Rotrou emprunte à Plaute le sujet de deux de ses
comédies ; toutes les deux sont des variations sur le thème du
double ; la folie est plus que jamais liée à l’illusion et au quiproquo.
Dans Les Ménechmes, Ménechme-Sosicle débarque dans une île sans savoir
que son frère (Ménechme-Ravi) y séjourne : d’où le quiproquo, jusqu’à la
reconnaissance finale[1].
Ménechme-Sosicle, effrayé par tous les gens qui le prennent pour son frère et
qui le croient fou parce qu’il ne les reconnaît pas, est amené à feindre la
folie, tandis que le doute envahi Ménechme-Ravi :
« Il faut que je sois fou si tout le monde est sage…
…Je commence à douter si je ne le suis point. » (IV, 6).
Il en est de même dans Les Sosies (adapté de L’Amphytrion
de Plaute) : le thème du double est une fois de plus lié à une
réflexion sur la vanité des apparences, sur le doute et la folie :
« Quelque savant démon, en la magie expert,
Fait qu’ainsi tout se change, et se double, et se
perd. » (III,
3).
Chacun de ces textes se présente comme le double (à la fois
le même et l’autre : traduction, adaptation, parodie, prolongement) d’un
autre texte : Les Folies de Cardenio/Don Quichotte, Le Roland
furieux/Orlando furioso, Les Ménechmes et Les Sosies/les deux pièces
grecques correspondantes, La Suite du Menteur/ Le Menteur.
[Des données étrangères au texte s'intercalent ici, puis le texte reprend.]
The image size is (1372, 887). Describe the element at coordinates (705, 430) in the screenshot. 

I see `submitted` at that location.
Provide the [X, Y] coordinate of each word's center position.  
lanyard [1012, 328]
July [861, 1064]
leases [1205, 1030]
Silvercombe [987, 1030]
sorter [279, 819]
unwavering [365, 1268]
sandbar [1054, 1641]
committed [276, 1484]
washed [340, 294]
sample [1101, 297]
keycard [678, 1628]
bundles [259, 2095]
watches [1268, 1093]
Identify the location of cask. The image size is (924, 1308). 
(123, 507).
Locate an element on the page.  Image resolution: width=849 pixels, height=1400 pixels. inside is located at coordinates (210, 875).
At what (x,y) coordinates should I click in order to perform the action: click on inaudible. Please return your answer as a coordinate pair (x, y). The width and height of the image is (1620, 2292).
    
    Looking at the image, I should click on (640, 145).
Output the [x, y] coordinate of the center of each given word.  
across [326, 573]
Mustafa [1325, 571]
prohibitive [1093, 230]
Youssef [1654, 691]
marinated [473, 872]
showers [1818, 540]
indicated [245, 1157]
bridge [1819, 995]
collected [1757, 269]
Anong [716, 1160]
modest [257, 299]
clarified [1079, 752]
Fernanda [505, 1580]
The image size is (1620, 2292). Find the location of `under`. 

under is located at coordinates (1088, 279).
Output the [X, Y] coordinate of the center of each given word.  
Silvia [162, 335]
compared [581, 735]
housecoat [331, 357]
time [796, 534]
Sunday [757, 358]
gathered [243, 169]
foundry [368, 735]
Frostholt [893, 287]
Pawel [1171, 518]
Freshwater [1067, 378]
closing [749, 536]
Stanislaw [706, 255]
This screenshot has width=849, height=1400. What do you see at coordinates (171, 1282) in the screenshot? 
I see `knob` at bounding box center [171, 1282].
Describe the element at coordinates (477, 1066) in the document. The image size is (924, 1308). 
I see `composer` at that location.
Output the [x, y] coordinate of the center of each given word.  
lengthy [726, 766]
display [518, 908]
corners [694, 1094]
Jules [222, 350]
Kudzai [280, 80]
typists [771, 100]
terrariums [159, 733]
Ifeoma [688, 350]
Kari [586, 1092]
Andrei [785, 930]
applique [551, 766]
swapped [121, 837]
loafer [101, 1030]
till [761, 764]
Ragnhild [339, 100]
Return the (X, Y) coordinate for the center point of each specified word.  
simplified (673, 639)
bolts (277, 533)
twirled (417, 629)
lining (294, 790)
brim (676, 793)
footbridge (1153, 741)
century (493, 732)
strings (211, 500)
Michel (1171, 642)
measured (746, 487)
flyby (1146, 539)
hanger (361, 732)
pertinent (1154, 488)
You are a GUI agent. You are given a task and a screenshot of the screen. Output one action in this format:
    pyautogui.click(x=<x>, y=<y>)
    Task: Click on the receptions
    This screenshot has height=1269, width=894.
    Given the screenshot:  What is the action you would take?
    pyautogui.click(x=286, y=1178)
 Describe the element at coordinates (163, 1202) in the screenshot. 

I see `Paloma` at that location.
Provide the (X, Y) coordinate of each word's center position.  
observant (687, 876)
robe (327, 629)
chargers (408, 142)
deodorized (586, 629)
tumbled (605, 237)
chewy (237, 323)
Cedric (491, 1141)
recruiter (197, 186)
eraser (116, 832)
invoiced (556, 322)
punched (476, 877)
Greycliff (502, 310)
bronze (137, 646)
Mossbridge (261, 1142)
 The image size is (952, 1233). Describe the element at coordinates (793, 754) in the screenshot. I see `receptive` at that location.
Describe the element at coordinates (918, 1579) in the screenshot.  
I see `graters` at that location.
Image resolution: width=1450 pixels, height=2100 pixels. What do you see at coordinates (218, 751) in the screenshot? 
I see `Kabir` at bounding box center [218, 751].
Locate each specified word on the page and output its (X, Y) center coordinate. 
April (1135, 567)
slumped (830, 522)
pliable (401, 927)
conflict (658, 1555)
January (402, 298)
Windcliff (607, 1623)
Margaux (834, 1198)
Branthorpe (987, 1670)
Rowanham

Corneille
ajoute une référence explicite à la réalité dont la pièce serait le
double : Le Menteur serait le double théâtral des vraies
aventures de Dorante, qui apparaît en personne dans La Suite du
Menteur ; mais cette « sortie » hors de la littérature n’est
qu’illusoire et ici s’ébauchent évidemment la circulation continue, vaste et
close, le renvoi hasardeux, d’un texte à l’autre.
-
Stratagèmes : La Célie de La Pèlerine amoureuse[2],
ne voulant pas épouser l’homme que son père lui destine, simule la folie ;
elle feint de se prendre pour la lune ; le stratagème réussit, la pièce
finit mal.
Dans La Bague de
l’oubli (de Rotrou également), la folie du roi est provoquée par un bijou
enchanté qui rend amnésique ;toutes les péripéties de la pièce s’ordonnent
autour d’un geste du personnage : l’action de mettre ou de quitter la
bague (notons ici, de plus, un certain rapport entre le sujet de la pièce et le
conte de fées) ; peu à peu, le roi devine le stratagème et, pour
surprendre les coupables, feint la folie – la bague magique agissant sur la
volonté d’un personnage et le faisant passer pour fou se retrouve dans une
autre pièce de Rotrou, L’Innocente Infidélité ; son dénouement est
dramatique : les coupables emprisonnés deviennent « furieux »[3].
-
Vérité : si
la folie obscurcit, embrouille, elle peut aussi éclairer, favoriser le
dénouement de l’intrigue ; Corneille écrit dans l’ Examen de Mélite :
« La folie d’Eraste n’est pas de meilleure trempe. Je la condamnais dès
lors dans mon âme, mais comme c’était un ornement de théâtre qui ne manquait
jamais de plaire, et se faisait souvent admirer, j’affectai volontiers ces
grands égarements, et en tirai un effet que je tiendrais encore pour admirable
en ce temps ; c’est la manière dont Eraste fait connaître à Philandre, en
le prenant pour Minos, la fourbe qu’il lui a faite et l’erreur où il l’a jeté.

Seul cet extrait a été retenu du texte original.